▶ _Extract provided_

BEGIN

Prevailing Winds "For the Lord is the Spirit, and where the Spirit of the Lord is there is freedom . . ." 2 Cor. 3:17, TNIV

August 22, 2008

"Todos Somos Vecinos"

Filed under: Uncategorized — keelyem @ 11:41 pm

Someone asked me awhile back what the license frame on my car means by “Todos Somos Vecinos/The Poor Are Not The Enemy.” Other than establishing that no flat surface is immune from my opinions, it also has another significance.

Back in 1989, I began my ministry to Mexican immigrants in the Monroe-Snohomish area of rural Washington State, an area about 45 minutes northeast of Seattle. I worked alone, supported by my wonderful husband, and developed as a “motto of ministry” the phrase “Todos Somos Vecinos,” which is Spanish for “We Are All Neighbors.” I called my teaching/pastoring/evangelism/service ministry “Vecinos” to reflect the Biblical idea of loving one’s neighbor, and my goal was always Service, Empowerment, Relationship, and Advocacy, the acronym of which, conveniently, spells “sera’,” or “will be,” in Spanish.

I taught English classes in Spanish, bought cases of bilingual New Testaments, translated at schools and clinics, helped nine women deliver their babies, advocated for my friends when their bosses withheld paychecks or otherwise treated them unfairly, and for a year and a half, until 2000, I co-pastored a small congregation in Duvall, Washington. I worked with a couple of hundred people, and everything I did, I submitted to the idea of service, empowerment, relationship, and advocacy for the glory of God. Those were the hardest, best, and most blessed times of my life. Even now, I would like to think that I consider all I meet to be my neighbors, and nothing else matters a bit if I fail to treat someone kindly.

In ministry to poor people, one begins to understand the scapegoating effect that comes from a society’s introduction to the “other”: in this case, poor, largely undocumented, generally sub-literate Mexican immigrants whose back-breaking work kept Snohomish County dairies, farms, and factories going, and whose buying power kept afloat small stores and apartment complexes, auto dealers and laundromats. Monroe, Washington, experienced an enormous increase in the number of Mexican residents during the 1990s, and the willful ignorance of the influx of new neighbors and the resolve to not become involved with them soon gave way to bitter resentment. Ignorance and avoidance began to spill over in complaints that “their” stores took up all of downtown (which had been in decline previously), or that “they” held up the line at Rite-Aid, or that “no one spoke English.” Even the youth pastor of the largest church in town, a light-skinned man named Ortiz who was born in Mexico but had lived in the states since birth, professed to have no idea that there was such a large community of Mexican workers in town, which conveniently absolved him from ever having to extend his youth ministry to their children. Other Christians dutifully bought Christmas presents for the little ones, and then complained the rest of the year about hearing Mexican music blaring from cars driven by their older siblings.

END

▶ _Data shown_
BEGIN

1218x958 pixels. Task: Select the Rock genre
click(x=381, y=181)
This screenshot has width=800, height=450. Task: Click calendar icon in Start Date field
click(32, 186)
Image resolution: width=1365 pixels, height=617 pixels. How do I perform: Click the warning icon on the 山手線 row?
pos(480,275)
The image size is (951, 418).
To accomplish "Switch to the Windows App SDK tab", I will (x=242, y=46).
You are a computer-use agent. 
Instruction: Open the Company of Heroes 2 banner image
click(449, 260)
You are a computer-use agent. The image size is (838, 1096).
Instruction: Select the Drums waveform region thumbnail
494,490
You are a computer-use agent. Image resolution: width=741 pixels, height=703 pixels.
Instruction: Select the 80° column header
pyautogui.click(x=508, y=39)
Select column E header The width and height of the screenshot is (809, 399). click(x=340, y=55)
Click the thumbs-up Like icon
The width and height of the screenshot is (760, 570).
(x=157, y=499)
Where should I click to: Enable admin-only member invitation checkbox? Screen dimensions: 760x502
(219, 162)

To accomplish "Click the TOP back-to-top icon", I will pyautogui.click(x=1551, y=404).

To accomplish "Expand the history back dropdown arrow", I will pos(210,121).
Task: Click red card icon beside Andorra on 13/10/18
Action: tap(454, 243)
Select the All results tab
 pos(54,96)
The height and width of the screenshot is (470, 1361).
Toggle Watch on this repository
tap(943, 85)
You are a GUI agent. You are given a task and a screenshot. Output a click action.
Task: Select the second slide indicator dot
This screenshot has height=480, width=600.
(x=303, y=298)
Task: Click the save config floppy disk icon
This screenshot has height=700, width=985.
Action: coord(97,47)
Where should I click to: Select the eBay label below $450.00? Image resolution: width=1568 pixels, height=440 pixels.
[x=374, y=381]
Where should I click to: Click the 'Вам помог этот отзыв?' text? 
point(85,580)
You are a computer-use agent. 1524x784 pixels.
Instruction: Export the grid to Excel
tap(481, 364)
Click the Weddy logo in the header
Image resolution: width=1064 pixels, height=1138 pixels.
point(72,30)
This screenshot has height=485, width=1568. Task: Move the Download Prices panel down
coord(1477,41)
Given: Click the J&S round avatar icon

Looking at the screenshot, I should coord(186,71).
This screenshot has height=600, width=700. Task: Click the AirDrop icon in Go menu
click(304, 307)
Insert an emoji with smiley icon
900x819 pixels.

END

▶ _Exercise_
In the blog post, what English phrase is given for the Spanish "Todos Somos Vecinos"? Answer using only the blog post, not the lines.

▶ _Solution for this exercise_
"We Are All Neighbors."